The legal sale of marijuana in Massachusetts will be pushed back well into 2018, according to a press release from the State House News Service. The amendment to the law to legalize recreational use of marijuana (approved by voters on Nov. 8) delays by six months the process of licensing shops that will sell marijuana for recreational use.
The amendment was introduced in the Senate on Wednesday, Dec. 28, and then passed two hours later in both branches of the state legislature.
According to a story posted on the Boston Globe’s website, the opening date for marijuana shops will be delayed from January 2018, the date in the original legislation authorized by a successful ballot initiative this fall, to summer 2018.
“The extraordinary move, made in informal sessions with just a half-dozen legislators present,” the Globe reported, “would unravel a significant part of the legalization measure passed by 1.8 million voters just last month. About 1.5 million people voted against it.”

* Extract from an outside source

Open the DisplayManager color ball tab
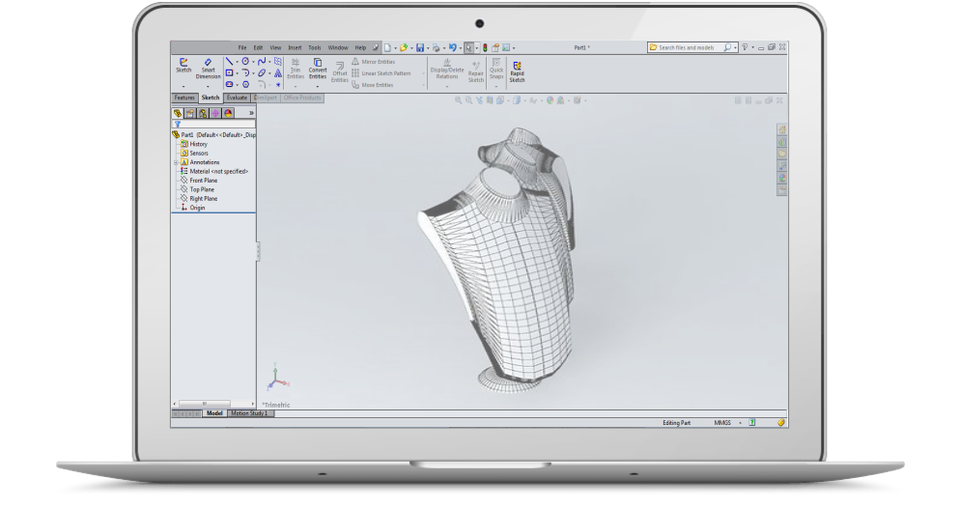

In addition to delaying all deadlines in the law by six months, the amendment, proposed by State Senator Jason M. Lewis (D-Winchester), requires the Baker administration to hire a “research entity” to complete a survey which would study marijuana use — including patterns of use and methods of consumption, incidents of impaired driving, marijuana-related hospitalizations, and the economic impacts on the state. Results must be reported to the legislature by July 1, 2018.
The amendment included an “emergency preamble,” inserted before the enacting clause of the original legislation: “Whereas, The deferred operation of this act would tend to defeat its purpose, which is to ensure the safe implementation of marijuana legalization, therefore it is hereby declared to be an emergency law, necessary for the immediate preservation of the public health.”
“The legislature has a responsibility to implement the will of the voters while also protecting public health and public safety. This short delay will allow the necessary time for the newly appointed committee to work with stakeholders on improving the new law,” said Senate President Stan Rosenberg (D-Amherst) in a press release issued jointly with Speaker of the House Robert deLeo (D-Revere). “Luckily, we are in a position where we can learn from the experiences of other states to implement the most responsible recreational marijuana law in the country.”
Cape and Islands representative Tim Madden of Nantucket could not be reached for comment. His staff said he was not at the State House on Wednesday for the vote on this legislation. Senator Dan Wolf’s office responded to The Times’ query, “Senator Wolf supported the measure passed today by the legislature given that the bill allows the state a modest amount of additional time to implement the will of the voters.”